■ **Work instructions**: Nothing in the records may be changed; retype them in full.

■ **Stored entries**:
»»
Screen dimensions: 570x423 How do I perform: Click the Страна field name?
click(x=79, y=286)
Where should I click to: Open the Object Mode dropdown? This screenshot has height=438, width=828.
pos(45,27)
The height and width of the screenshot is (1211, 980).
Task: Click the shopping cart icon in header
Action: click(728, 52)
««
■ **Worked solution**:
Screen dimensions: 570x423 How do I perform: Click the Страна field name?
click(x=79, y=286)
Where should I click to: Open the Object Mode dropdown? This screenshot has height=438, width=828.
pos(45,27)
The height and width of the screenshot is (1211, 980).
Task: Click the shopping cart icon in header
Action: click(728, 52)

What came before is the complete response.